3740 Menschen ertranken seit Jahresbeginn beim Versuch nach Europa zu gelangen. Trotz sinkender Ankunftszahlen wird 2016 ein trauriges Rekordjahr.
Obwohl mittlerweile weniger Menschen über das Mittelmeer fliehen, kommen dabei mehr denn je ums Leben. Seit Anfang des Jahres sind laut UNO bereits fast so viele Flüchtlinge im Mittelmeer ertrunken wie im gesamten Jahr 2015. Mindestens 3740 starben beim Versuch Europa auf der Suche nach einem besseren Leben zu erreichen.
Daher sei zu befürchten, dass die Zahl der Toten bis Ende 2016 den Rekord des Vorjahres noch deutlich übersteigen werde, so der Sprecher des Flüchtlingshilfswerks Vereinten Nationen (UNHCR) William Spindler am Dienstag in Genf. 2015 seien 3771 Todesfälle registriert worden.

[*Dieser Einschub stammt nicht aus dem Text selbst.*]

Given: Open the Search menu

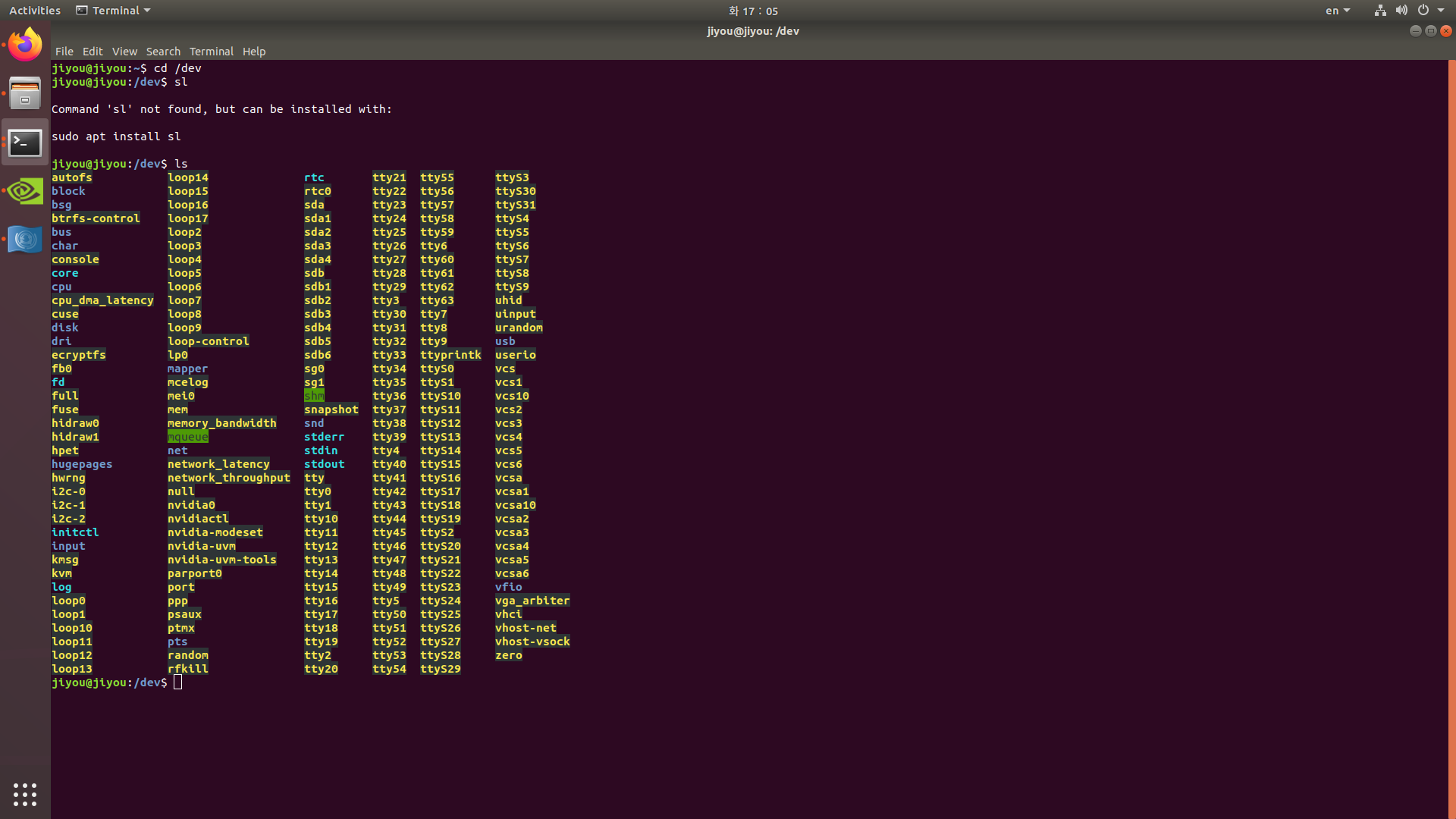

Weniger Flüchtlinge, mehr Tote
Die hohe Anzahl von Toten in diesem Jahr sei auch deshalb alarmierend, weil sie in starkem Gegensatz zum deutlichen Rückgang der Flüchtlingszahlen insgesamt stehe, erklärte der UNHCR-Sprecher. 2015 seien rund eine Million Flüchtlinge über das Mittelmeer nach Europa gelangt, während es in diesem Jahr bisher 327.800 gewesen seien. "Dies ist mit Abstand das Schlimmste, was wir je im Mittelmeer gesehen haben", sagte UNHCR-Sprecher William Spindler. Die Todesrate habe sich verdreifacht.D
Das Risiko, bei der Überfahrt ums Leben zu kommen, sei noch erheblich größer geworden. Am gefährlichsten ist nach den Worten von Spindler die Route der Menschenschmuggler über das zentrale Mittelmeer von Libyen nach Italien. Hier bezahle statistisch gesehen jeweils einer von 47 Menschen den Fluchtversuch mit seinem Leben.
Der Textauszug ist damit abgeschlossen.